Xu Zhen, Yang Zhao-Hui, Zeng Guang-Ming, Xu Zheng-Yong, Wang Rong-Juan, Sun Sai-Wu
College of Environmental Science and Engineering,Hunan University, Changsha 410082, China.
Huan Jing Ke Xue. 2008 Jul;29(7):1860-6.
At the high level of dissolved oxygen (DO) in sequencing batch biofilm reactor (SBBR), the approach and mechanism for realizing shortcut nitrification were researched. Landfill leachate was used as handling of object, the mainly environment parameters of the reactor were controlled as follow: DO 5 mg/L, pH 7.0, temperature 25 degrees C, adopted all drainage mode and 12-hour cycle influent. Through mathematical derivation and modeling analysis, determined free ammonia (FA), CO2 and HNO2 as the direct control factors, whereas the influent cycle time was the indirect one, shortcut nitrification was achieved effectively in SBBR. When the volume load of ammonia (NH4(+) -N) was 0.52 kg/(m3 x d) and NaHCO3 was 1.5 mg/L in the reactor, the shortcut nitrification effect was apparent as NH4(+) -N conversion rate was 89% and NO2(-) -N accumulation rate achieved 83% at the same time. With adequate oxygen supply, the key factors of achieving NO2(-) -N accumulation is FA concentration, and as the carbon source of ammonia-oxidizing bacteria, CO2 can upgrade the reactor performance further.

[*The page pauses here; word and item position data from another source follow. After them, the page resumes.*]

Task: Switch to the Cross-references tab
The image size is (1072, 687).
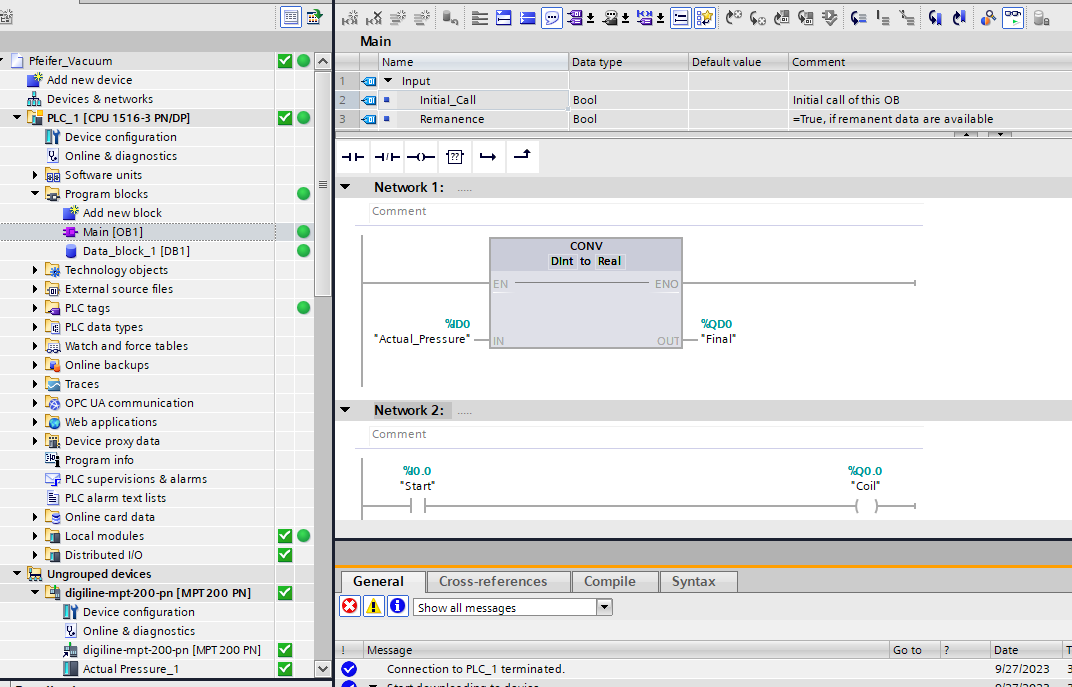Action: point(493,581)
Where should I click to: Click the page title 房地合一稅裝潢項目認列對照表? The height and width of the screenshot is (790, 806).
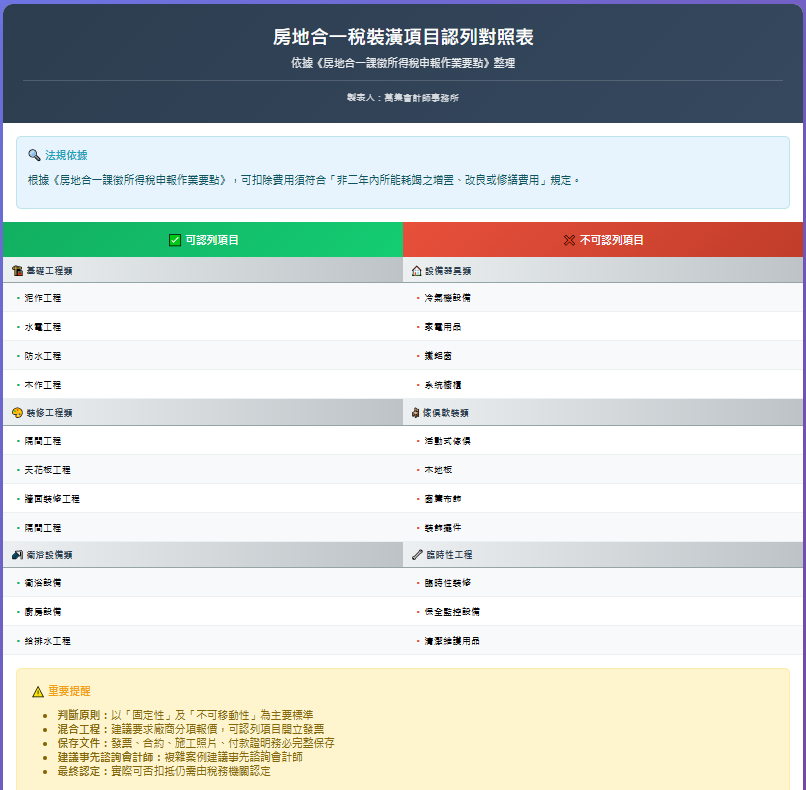403,37
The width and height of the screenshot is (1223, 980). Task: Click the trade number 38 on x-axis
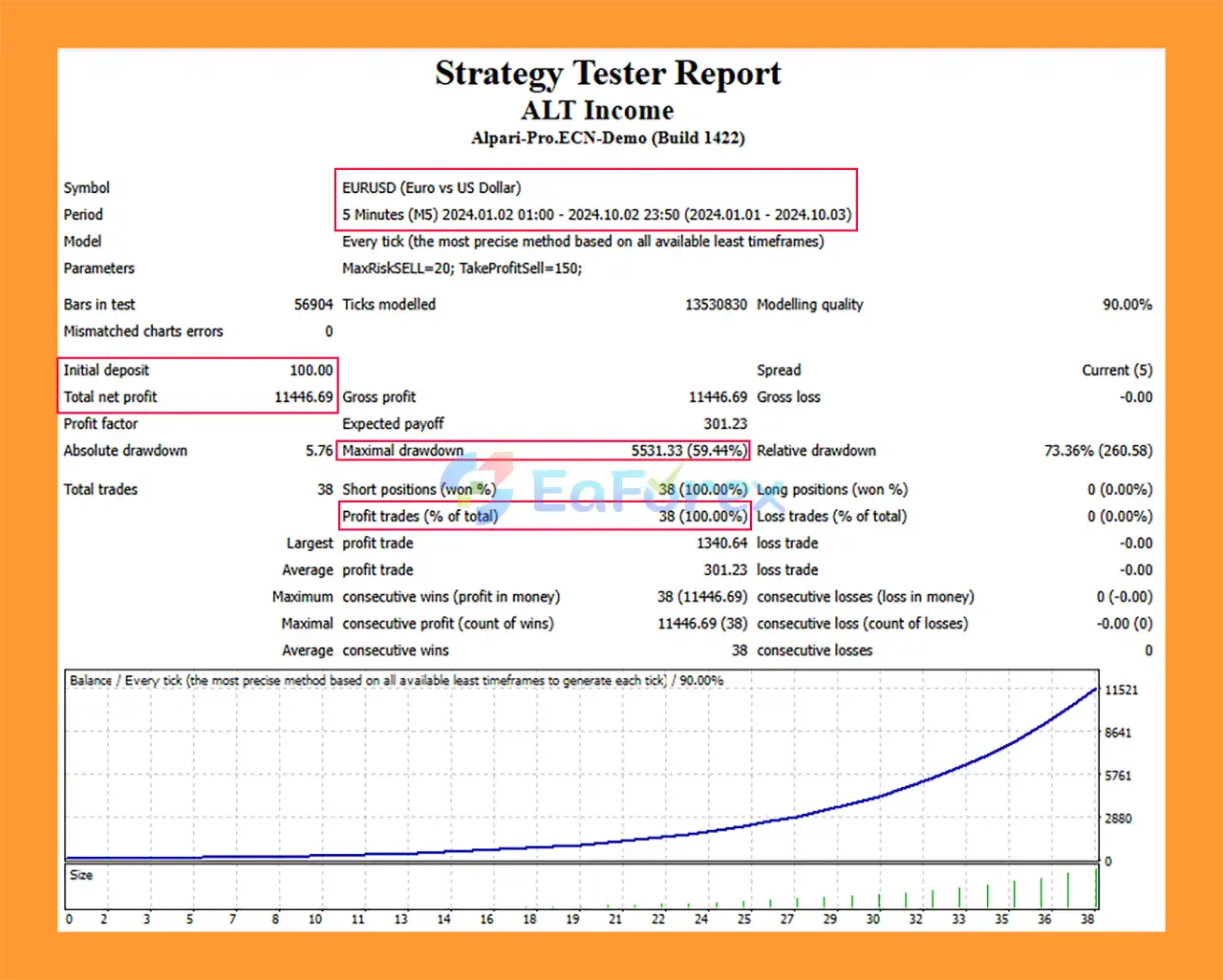click(x=1087, y=919)
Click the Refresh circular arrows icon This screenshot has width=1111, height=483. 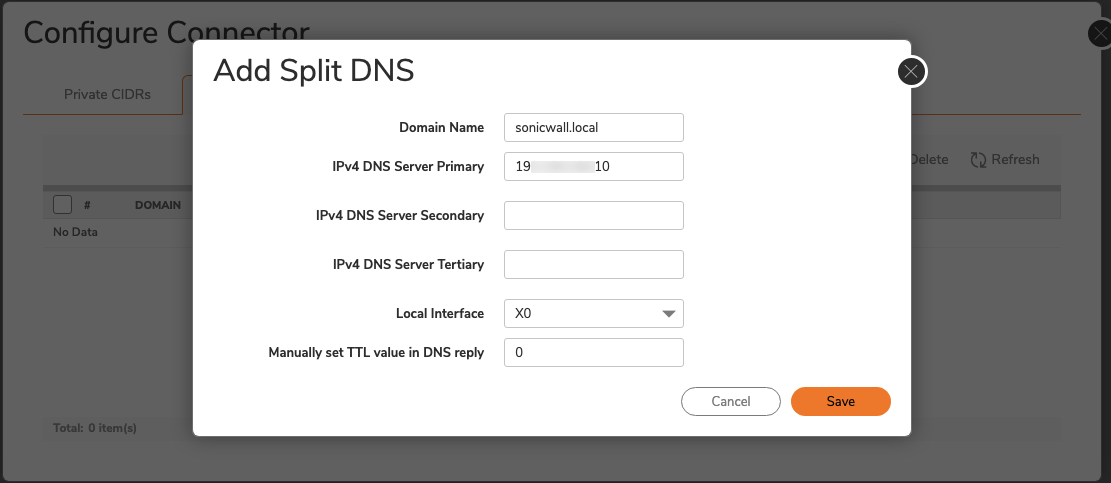pyautogui.click(x=978, y=160)
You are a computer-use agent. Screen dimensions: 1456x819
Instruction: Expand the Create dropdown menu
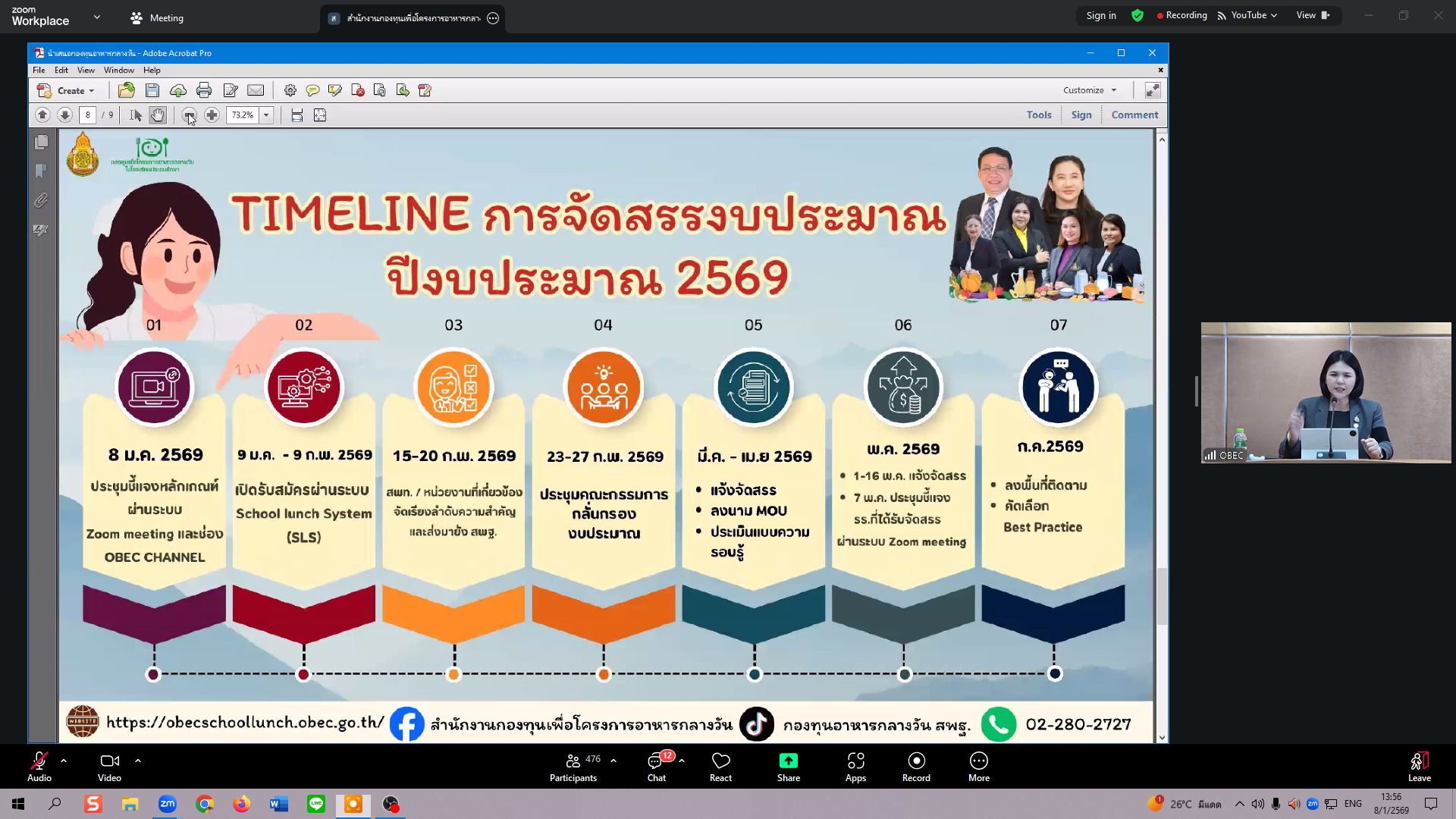point(76,90)
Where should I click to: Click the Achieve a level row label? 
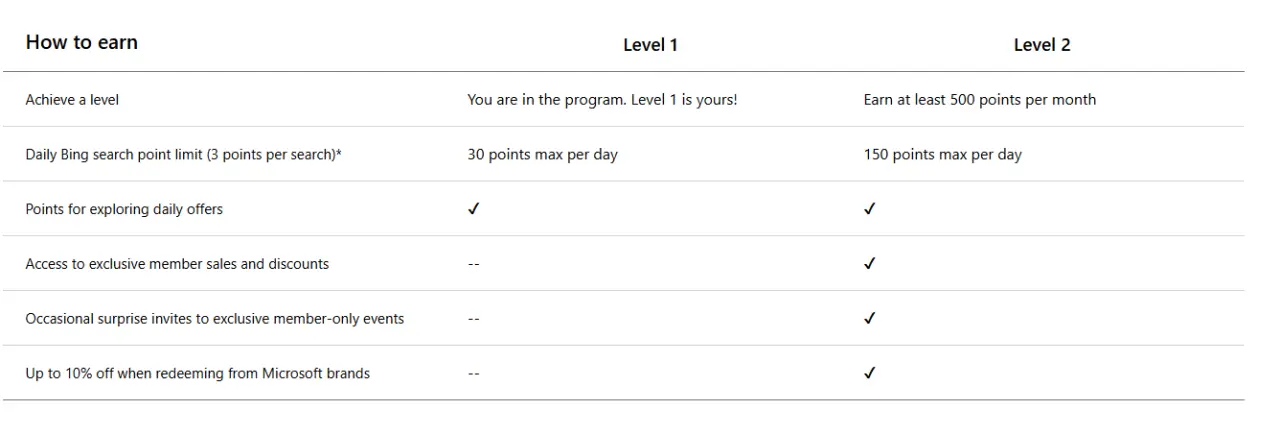pos(73,100)
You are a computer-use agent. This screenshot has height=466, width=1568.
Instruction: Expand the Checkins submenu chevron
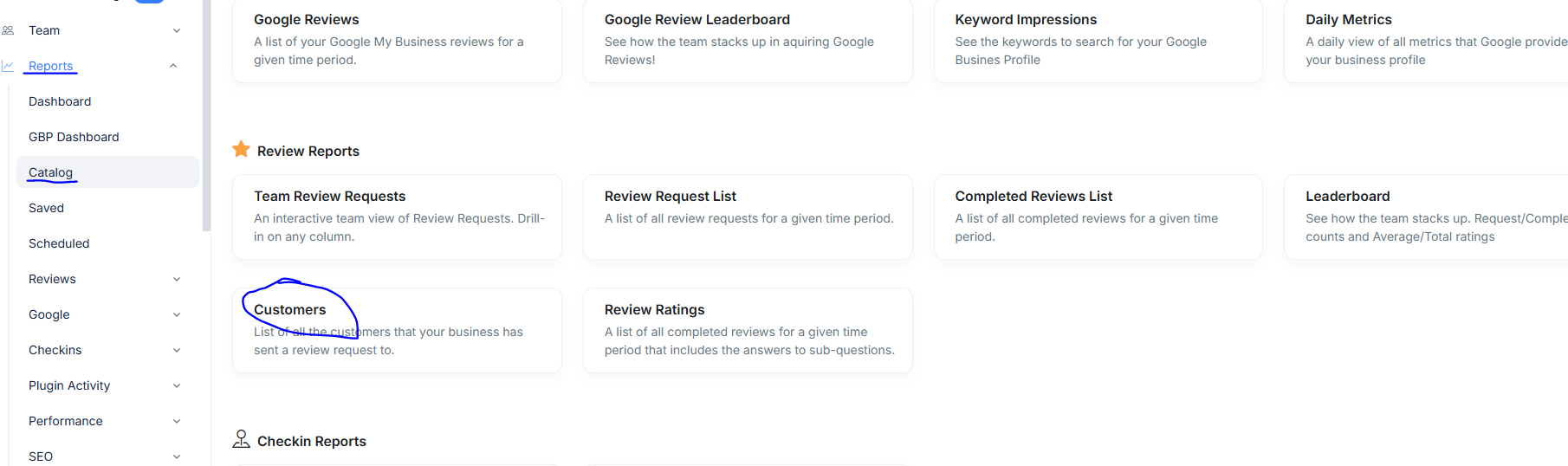coord(177,350)
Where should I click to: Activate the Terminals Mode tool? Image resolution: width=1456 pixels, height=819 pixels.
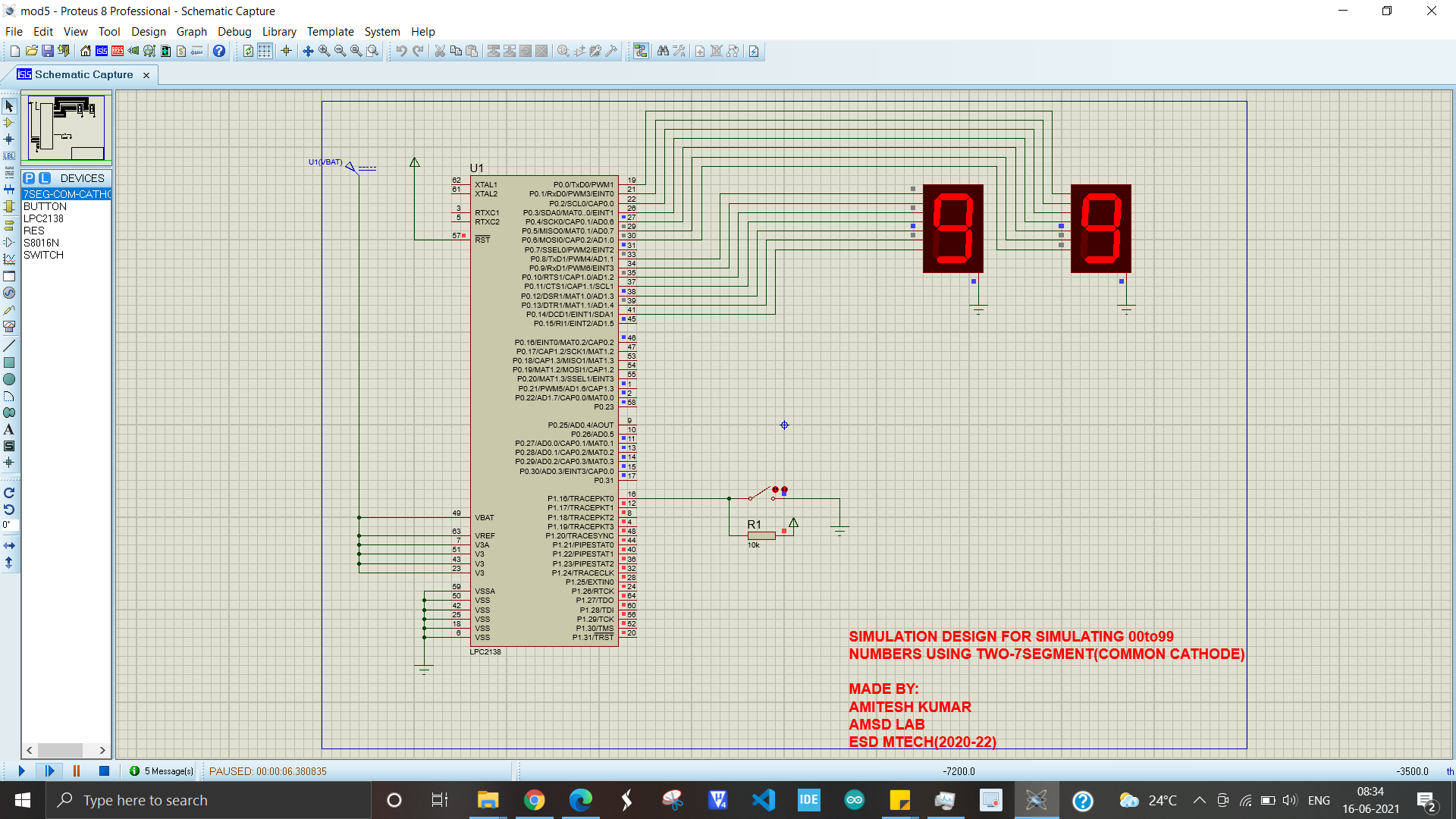coord(10,225)
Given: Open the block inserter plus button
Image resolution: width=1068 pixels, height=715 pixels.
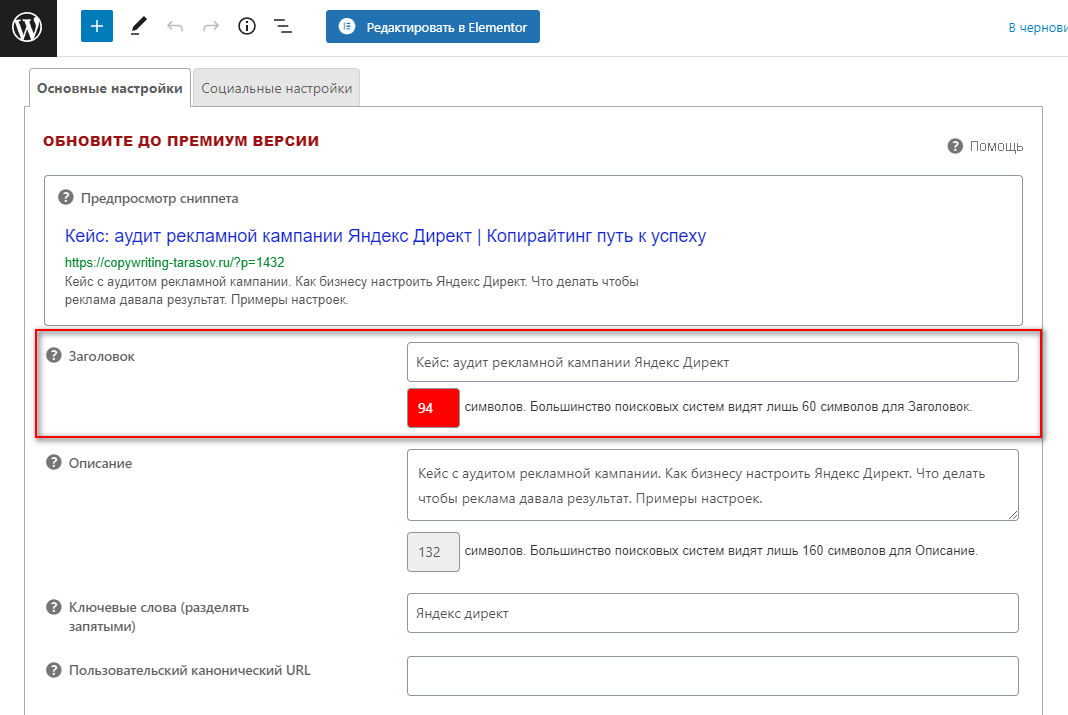Looking at the screenshot, I should (97, 27).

在序批式生物膜反应器(SBBR)中高溶解氧(DO)水平下,研究了实现短程硝化的途径和机制。以垃圾渗滤液为处理对象,将反应器的主要环境参数控制如下:溶解氧5mg/L,pH值7.0,温度25℃,采用全排水模式和12小时周期进水。通过数学推导和模型分析,确定游离氨(FA)、二氧化碳和亚硝酸为直接控制因素,而进水周期时间为间接控制因素,在SBBR中有效实现了短程硝化。当反应器中氨氮(NH4(+) -N)的体积负荷为0.52kg/(m3·d)且碳酸氢钠为1.5mg/L时,短程硝化效果明显,此时NH4(+) -N转化率为89%,NO2(-) -N积累率同时达到83%。在充足的氧气供应下,实现NO2(-) -N积累的关键因素是FA浓度,并且作为氨氧化细菌的碳源,二氧化碳可进一步提升反应器性能。